Можно проследить очевидные параллели между первыми среднеазиатскими Советами, где доминировали русские, и законодательными органами в большинстве европейских заморских колоний, в которых доминировали белые. Однако очень скоро Москва прибрала местные Советы к рукам, сделав их такими же послушными орудиями, как и их российские эквиваленты, настаивая в то же время на участии местных кадров в партийных и правительственных организациях на самом высоком уровне. И поскольку впоследствии ни одна группа советского населения не пользовалась демократическими правами, нельзя представить себе существование местного законодательного органа, где доминировали бы представители коренного населения, или мощное колониальное лобби в имперском парламенте, из которого они бы были исключены. Нельзя также сказать, что советское правление в республиках было основано на сотрудничестве с местными национальными меньшинствами - за редким исключением евреев в 1920-х годах. По контрасту меньшинства в европейских колониях - такие как китайцы в Малайзии, христиане в Индонезии или азиатские экономические элиты в Африке - зачастую становились важными союзниками имперской власти. Главное отличие здесь заключалось в том, что Советский Союз практически не имел экономических рычагов власти, поэтому у этнических меньшинств в республиках не было возможности их применять, чем столь успешно занимались их коллеги в европейских колониях. В Советском Союзе вся власть была политической, и внутри республик она находилась исключительно в руках титульных наций.

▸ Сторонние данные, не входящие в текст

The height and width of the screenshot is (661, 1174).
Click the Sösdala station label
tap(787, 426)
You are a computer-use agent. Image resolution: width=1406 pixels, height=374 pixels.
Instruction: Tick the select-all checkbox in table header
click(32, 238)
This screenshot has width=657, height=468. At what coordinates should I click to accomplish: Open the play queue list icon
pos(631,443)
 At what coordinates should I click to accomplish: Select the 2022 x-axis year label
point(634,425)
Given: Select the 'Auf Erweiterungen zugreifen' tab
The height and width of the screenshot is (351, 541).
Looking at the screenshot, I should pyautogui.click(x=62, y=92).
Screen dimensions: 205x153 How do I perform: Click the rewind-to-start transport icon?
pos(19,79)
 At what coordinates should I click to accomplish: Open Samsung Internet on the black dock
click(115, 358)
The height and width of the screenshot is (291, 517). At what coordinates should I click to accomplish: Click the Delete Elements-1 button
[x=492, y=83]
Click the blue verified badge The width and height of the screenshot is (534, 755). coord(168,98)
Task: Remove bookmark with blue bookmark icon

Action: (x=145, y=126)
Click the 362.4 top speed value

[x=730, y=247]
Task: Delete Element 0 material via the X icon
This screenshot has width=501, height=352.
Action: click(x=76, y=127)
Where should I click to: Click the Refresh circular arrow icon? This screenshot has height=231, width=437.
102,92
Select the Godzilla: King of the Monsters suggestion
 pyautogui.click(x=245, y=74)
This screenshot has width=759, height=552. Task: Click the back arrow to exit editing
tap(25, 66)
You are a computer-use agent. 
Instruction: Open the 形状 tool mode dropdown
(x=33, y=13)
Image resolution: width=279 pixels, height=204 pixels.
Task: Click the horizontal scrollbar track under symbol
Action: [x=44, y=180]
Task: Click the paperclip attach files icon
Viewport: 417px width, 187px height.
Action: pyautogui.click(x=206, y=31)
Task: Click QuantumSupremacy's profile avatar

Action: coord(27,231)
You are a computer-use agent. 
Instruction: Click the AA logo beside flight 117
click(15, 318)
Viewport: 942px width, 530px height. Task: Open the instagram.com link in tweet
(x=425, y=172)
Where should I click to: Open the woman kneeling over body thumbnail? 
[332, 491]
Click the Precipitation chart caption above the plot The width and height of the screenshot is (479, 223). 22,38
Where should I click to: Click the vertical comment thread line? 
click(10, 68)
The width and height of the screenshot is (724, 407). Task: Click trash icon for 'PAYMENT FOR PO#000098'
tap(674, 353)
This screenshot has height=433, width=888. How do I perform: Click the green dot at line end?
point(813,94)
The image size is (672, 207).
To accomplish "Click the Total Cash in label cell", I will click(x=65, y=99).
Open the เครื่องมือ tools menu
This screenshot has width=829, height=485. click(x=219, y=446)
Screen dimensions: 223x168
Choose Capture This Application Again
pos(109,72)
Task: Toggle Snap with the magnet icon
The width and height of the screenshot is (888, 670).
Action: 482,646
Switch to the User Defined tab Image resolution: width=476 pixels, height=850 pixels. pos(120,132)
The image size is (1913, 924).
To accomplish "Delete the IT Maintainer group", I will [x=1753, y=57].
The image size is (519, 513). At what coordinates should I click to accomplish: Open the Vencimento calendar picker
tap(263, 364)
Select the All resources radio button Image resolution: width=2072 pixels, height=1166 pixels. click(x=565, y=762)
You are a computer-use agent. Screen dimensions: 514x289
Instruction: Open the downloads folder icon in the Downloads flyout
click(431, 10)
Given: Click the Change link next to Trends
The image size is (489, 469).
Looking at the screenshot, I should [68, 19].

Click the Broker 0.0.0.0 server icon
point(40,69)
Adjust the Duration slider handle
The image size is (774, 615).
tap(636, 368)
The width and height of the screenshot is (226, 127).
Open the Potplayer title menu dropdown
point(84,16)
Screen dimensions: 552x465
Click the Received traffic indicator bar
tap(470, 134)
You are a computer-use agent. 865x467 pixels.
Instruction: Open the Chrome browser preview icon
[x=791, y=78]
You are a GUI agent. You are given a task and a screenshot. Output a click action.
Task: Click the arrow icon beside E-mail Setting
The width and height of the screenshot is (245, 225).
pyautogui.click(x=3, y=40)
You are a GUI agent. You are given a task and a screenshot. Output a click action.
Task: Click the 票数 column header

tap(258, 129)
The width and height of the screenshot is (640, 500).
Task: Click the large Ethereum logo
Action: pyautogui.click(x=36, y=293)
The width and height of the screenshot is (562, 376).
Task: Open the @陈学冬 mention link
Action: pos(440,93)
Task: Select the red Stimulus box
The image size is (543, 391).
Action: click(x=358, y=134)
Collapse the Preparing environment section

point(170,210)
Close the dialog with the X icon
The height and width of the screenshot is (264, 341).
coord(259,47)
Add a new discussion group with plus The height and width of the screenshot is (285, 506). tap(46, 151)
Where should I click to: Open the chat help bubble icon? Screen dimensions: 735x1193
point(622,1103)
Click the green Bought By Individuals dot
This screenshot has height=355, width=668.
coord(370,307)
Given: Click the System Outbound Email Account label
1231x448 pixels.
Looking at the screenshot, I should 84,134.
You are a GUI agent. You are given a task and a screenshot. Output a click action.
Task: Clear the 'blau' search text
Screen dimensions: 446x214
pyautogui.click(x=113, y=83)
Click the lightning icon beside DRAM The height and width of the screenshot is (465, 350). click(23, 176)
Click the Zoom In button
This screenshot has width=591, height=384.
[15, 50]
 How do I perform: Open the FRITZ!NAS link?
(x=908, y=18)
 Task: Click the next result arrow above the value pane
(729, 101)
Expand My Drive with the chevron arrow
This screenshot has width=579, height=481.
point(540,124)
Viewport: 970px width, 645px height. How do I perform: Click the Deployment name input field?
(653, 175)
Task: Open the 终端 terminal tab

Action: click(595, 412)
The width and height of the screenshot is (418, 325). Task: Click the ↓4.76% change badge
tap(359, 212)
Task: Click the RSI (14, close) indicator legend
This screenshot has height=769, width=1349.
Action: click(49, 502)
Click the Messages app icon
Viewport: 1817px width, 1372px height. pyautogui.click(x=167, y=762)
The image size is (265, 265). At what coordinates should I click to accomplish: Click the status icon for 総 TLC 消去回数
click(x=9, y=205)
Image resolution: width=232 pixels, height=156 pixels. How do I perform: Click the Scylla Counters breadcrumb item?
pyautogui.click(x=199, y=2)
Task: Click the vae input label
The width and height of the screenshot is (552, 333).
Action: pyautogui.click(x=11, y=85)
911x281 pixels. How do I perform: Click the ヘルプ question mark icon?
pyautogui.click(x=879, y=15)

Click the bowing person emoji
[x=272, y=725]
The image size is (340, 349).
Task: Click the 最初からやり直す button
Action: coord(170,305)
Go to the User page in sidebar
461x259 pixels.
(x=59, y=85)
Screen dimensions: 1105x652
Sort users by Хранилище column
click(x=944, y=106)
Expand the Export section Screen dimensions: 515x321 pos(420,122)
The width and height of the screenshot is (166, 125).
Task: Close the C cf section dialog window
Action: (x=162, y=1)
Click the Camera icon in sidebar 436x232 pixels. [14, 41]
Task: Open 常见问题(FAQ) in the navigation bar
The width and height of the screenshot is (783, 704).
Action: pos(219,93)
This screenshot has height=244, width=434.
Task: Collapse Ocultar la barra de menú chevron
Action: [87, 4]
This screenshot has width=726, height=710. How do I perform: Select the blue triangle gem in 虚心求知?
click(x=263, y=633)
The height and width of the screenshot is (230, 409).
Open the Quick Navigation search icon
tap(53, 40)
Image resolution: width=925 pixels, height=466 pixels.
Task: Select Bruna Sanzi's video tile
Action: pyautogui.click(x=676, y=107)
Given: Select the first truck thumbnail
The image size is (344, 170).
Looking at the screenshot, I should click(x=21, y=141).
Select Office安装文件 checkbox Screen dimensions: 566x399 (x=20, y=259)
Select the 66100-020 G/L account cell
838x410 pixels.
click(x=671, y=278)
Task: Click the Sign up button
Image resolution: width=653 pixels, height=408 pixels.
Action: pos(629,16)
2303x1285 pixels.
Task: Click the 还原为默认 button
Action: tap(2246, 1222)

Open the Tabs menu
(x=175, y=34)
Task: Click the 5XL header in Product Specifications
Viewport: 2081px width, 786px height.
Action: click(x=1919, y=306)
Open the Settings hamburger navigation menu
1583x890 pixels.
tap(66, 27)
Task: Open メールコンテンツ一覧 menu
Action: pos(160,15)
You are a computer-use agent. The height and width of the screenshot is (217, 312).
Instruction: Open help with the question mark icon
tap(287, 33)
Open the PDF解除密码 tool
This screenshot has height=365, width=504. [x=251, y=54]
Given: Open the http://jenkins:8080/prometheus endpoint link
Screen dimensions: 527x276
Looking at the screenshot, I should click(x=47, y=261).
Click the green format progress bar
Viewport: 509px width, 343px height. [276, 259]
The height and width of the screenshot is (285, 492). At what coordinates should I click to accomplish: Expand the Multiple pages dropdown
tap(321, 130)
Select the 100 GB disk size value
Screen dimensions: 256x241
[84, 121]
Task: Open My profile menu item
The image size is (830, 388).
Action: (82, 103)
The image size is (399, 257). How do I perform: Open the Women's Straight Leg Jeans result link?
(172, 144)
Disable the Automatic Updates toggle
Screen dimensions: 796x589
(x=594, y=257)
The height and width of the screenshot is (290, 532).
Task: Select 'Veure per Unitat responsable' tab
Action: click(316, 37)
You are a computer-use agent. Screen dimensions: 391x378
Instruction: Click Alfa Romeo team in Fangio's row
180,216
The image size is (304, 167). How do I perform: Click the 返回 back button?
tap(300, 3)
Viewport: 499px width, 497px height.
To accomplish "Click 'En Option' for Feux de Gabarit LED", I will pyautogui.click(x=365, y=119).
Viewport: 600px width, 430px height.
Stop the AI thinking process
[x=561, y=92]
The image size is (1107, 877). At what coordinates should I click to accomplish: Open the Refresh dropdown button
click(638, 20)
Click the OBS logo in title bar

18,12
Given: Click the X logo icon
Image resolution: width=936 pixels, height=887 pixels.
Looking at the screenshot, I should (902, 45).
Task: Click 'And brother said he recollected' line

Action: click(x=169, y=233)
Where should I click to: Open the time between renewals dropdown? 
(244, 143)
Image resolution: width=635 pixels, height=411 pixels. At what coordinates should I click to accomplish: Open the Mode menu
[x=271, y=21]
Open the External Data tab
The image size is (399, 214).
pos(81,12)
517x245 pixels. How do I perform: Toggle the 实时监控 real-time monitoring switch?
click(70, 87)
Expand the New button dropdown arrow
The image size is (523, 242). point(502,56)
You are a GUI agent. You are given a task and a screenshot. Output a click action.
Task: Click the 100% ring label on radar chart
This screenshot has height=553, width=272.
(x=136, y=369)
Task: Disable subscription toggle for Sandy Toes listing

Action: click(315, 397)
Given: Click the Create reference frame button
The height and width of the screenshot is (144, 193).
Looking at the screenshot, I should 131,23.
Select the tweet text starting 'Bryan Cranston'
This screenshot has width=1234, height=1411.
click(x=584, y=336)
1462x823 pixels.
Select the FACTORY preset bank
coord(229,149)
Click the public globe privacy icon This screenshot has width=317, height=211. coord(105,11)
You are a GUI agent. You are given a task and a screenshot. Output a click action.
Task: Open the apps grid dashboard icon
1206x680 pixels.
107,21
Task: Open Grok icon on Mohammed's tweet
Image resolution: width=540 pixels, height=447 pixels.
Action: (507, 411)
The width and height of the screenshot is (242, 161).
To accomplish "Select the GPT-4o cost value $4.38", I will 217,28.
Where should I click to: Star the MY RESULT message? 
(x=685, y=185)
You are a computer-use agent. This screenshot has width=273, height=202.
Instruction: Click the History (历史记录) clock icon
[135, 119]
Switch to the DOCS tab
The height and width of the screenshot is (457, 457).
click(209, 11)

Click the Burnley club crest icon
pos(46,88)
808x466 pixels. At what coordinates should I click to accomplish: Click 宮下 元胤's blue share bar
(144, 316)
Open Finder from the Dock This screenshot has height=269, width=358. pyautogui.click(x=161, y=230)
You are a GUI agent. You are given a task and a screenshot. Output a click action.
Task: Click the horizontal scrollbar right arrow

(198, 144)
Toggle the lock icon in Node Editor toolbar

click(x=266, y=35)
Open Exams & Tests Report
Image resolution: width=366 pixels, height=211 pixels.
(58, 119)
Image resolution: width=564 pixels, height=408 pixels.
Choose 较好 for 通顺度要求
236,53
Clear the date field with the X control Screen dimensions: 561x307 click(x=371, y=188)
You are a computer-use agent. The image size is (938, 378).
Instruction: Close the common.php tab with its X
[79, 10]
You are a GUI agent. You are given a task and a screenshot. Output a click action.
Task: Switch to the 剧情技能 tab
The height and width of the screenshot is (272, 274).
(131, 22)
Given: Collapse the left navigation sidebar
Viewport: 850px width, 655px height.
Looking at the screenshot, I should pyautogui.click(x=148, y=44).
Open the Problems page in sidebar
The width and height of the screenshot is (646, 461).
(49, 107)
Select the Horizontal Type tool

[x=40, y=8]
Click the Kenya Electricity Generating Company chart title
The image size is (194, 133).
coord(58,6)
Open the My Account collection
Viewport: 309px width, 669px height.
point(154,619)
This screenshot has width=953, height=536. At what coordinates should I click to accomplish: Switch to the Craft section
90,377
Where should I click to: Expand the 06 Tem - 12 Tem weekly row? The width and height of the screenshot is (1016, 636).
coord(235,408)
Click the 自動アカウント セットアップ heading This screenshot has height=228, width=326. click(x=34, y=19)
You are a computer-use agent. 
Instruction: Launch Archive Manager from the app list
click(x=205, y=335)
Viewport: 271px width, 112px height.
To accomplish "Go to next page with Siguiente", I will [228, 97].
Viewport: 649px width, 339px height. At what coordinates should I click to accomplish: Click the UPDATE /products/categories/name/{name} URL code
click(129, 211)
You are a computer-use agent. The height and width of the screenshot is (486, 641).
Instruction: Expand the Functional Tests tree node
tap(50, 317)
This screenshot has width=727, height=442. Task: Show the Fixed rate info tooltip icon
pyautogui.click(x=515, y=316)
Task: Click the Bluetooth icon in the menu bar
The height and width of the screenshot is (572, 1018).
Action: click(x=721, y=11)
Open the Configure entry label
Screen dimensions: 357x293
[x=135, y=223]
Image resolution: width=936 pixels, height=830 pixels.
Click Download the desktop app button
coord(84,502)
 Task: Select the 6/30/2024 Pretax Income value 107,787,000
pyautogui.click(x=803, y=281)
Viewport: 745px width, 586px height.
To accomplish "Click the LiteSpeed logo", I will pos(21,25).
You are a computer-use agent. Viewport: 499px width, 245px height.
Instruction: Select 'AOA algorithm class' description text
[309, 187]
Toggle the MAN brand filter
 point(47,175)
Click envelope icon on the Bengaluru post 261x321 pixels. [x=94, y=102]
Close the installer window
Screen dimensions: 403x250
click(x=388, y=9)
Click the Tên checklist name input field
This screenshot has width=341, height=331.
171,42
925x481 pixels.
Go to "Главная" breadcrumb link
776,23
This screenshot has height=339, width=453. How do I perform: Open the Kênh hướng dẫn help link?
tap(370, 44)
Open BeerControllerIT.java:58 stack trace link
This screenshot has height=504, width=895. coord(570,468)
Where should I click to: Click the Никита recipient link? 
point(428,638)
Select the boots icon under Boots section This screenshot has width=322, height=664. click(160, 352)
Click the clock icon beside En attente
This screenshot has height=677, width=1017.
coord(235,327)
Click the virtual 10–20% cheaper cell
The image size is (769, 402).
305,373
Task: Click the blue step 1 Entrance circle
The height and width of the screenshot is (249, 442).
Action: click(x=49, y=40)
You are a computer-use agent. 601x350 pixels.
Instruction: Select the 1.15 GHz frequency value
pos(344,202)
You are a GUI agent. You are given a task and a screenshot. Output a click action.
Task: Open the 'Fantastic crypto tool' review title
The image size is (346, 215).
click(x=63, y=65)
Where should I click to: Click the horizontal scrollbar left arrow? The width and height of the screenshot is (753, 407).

Однако самое большое отличие Советского Союза от Британской империи заключалось в том, что его правители считали СССР единой страной и пытались создать «новую историческую общность» - советский народ, объединенный общими обычаями, лояльностью и идеалами. Совершенно иной была имперская концепция Британии, в которой конституционное право и география сильно отделяли метрополию от заморских колоний. В советском варианте не существовало ясно очерченного Российского государства, Россия не обладала подлинными государственными институтами самоуправления и, уж конечно, не контролировала имперское государство. Последнее управлялось имперской партийной элитой, преимущественно русской по происхождению, но советской по лояльности. Возможно, лишь некоторые ее представители делали какое-то различие между русским и советским, но даже в своих тайных мыслях они видели Советский Союз как воплощение всего лучшего, что было в русской культуре и истории, и считали, что СССР заслужил лояльность всех русских патриотов.